Description of the task: Reproduce the following records word for word, keeping every line as it stands.

Data for this exercise:
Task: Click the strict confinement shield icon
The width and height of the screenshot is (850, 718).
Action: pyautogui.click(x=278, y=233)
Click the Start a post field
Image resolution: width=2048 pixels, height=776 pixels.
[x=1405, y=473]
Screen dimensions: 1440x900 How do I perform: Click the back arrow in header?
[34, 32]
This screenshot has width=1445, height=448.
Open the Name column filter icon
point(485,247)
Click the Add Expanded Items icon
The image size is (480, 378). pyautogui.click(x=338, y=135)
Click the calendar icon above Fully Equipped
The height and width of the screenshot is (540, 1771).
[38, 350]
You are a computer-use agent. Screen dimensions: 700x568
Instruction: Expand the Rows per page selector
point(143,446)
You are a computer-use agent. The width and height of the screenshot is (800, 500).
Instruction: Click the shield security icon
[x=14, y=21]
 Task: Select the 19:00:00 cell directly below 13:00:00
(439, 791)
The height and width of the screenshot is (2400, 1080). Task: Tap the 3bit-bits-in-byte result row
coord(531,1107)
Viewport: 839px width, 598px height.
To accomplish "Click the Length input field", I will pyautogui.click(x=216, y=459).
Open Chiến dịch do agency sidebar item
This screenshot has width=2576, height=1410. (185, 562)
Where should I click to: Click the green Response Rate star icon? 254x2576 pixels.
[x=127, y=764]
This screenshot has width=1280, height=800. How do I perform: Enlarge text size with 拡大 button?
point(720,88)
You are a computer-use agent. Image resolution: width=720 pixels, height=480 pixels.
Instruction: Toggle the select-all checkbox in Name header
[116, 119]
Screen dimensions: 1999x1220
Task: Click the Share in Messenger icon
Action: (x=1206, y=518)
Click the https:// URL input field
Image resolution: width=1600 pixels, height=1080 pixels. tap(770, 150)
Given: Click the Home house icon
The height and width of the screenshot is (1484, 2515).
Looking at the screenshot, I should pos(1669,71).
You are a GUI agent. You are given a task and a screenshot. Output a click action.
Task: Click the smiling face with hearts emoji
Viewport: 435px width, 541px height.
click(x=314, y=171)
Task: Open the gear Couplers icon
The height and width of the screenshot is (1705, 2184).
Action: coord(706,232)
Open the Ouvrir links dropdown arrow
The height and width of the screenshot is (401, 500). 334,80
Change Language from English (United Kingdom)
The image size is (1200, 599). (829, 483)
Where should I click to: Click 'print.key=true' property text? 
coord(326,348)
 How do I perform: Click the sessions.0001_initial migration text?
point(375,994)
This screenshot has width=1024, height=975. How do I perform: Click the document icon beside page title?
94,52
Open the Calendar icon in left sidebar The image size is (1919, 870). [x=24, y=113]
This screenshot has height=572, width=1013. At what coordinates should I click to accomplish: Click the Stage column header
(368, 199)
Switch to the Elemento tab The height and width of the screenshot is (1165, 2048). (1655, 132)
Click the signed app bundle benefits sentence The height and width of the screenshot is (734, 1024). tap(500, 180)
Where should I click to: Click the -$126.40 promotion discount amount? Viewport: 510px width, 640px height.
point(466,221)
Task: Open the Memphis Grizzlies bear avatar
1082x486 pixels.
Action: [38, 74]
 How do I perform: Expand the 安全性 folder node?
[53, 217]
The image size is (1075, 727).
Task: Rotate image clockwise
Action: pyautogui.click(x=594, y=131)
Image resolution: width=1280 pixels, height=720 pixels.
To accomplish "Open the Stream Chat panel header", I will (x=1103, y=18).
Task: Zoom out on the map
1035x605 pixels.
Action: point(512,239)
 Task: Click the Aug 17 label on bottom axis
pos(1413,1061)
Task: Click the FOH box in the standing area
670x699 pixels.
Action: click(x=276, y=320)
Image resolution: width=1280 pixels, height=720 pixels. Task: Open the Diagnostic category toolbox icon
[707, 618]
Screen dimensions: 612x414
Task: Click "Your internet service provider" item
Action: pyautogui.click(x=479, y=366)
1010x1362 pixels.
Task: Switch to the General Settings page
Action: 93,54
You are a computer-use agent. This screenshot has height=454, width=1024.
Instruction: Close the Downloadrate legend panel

The output:
Task: Click the strict confinement shield icon
The width and height of the screenshot is (850, 718).
Action: pyautogui.click(x=278, y=233)
Click the Start a post field
Image resolution: width=2048 pixels, height=776 pixels.
[x=1405, y=473]
Screen dimensions: 1440x900 How do I perform: Click the back arrow in header?
[34, 32]
This screenshot has width=1445, height=448.
Open the Name column filter icon
point(485,247)
Click the Add Expanded Items icon
The image size is (480, 378). pyautogui.click(x=338, y=135)
Click the calendar icon above Fully Equipped
The height and width of the screenshot is (540, 1771).
[38, 350]
You are a computer-use agent. Screen dimensions: 700x568
Instruction: Expand the Rows per page selector
point(143,446)
You are a computer-use agent. The width and height of the screenshot is (800, 500).
Instruction: Click the shield security icon
[x=14, y=21]
 Task: Select the 19:00:00 cell directly below 13:00:00
(439, 791)
The height and width of the screenshot is (2400, 1080). Task: Tap the 3bit-bits-in-byte result row
coord(531,1107)
Viewport: 839px width, 598px height.
To accomplish "Click the Length input field", I will pyautogui.click(x=216, y=459).
Open Chiến dịch do agency sidebar item
This screenshot has width=2576, height=1410. (185, 562)
Where should I click to: Click the green Response Rate star icon? 254x2576 pixels.
[x=127, y=764]
This screenshot has width=1280, height=800. How do I perform: Enlarge text size with 拡大 button?
point(720,88)
You are a computer-use agent. Image resolution: width=720 pixels, height=480 pixels.
Instruction: Toggle the select-all checkbox in Name header
[116, 119]
Screen dimensions: 1999x1220
Task: Click the Share in Messenger icon
Action: (x=1206, y=518)
Click the https:// URL input field
Image resolution: width=1600 pixels, height=1080 pixels. tap(770, 150)
Given: Click the Home house icon
The height and width of the screenshot is (1484, 2515).
Looking at the screenshot, I should pos(1669,71).
You are a GUI agent. You are given a task and a screenshot. Output a click action.
Task: Click the smiling face with hearts emoji
Viewport: 435px width, 541px height.
click(x=314, y=171)
Task: Open the gear Couplers icon
The height and width of the screenshot is (1705, 2184).
Action: coord(706,232)
Open the Ouvrir links dropdown arrow
The height and width of the screenshot is (401, 500). 334,80
Change Language from English (United Kingdom)
The image size is (1200, 599). (829, 483)
Where should I click to: Click 'print.key=true' property text? 
coord(326,348)
 How do I perform: Click the sessions.0001_initial migration text?
point(375,994)
This screenshot has width=1024, height=975. How do I perform: Click the document icon beside page title?
94,52
Open the Calendar icon in left sidebar The image size is (1919, 870). [x=24, y=113]
This screenshot has height=572, width=1013. At what coordinates should I click to accomplish: Click the Stage column header
(368, 199)
Switch to the Elemento tab The height and width of the screenshot is (1165, 2048). (1655, 132)
Click the signed app bundle benefits sentence The height and width of the screenshot is (734, 1024). tap(500, 180)
Where should I click to: Click the -$126.40 promotion discount amount? Viewport: 510px width, 640px height.
point(466,221)
Task: Open the Memphis Grizzlies bear avatar
1082x486 pixels.
Action: [38, 74]
 How do I perform: Expand the 安全性 folder node?
[53, 217]
The image size is (1075, 727).
Task: Rotate image clockwise
Action: pyautogui.click(x=594, y=131)
Image resolution: width=1280 pixels, height=720 pixels.
To accomplish "Open the Stream Chat panel header", I will (x=1103, y=18).
Task: Zoom out on the map
1035x605 pixels.
Action: point(512,239)
 Task: Click the Aug 17 label on bottom axis
pos(1413,1061)
Task: Click the FOH box in the standing area
670x699 pixels.
Action: click(x=276, y=320)
Image resolution: width=1280 pixels, height=720 pixels. Task: Open the Diagnostic category toolbox icon
[707, 618]
Screen dimensions: 612x414
Task: Click "Your internet service provider" item
Action: pyautogui.click(x=479, y=366)
1010x1362 pixels.
Task: Switch to the General Settings page
Action: 93,54
You are a computer-use agent. This screenshot has height=454, width=1024.
Instruction: Close the Downloadrate legend panel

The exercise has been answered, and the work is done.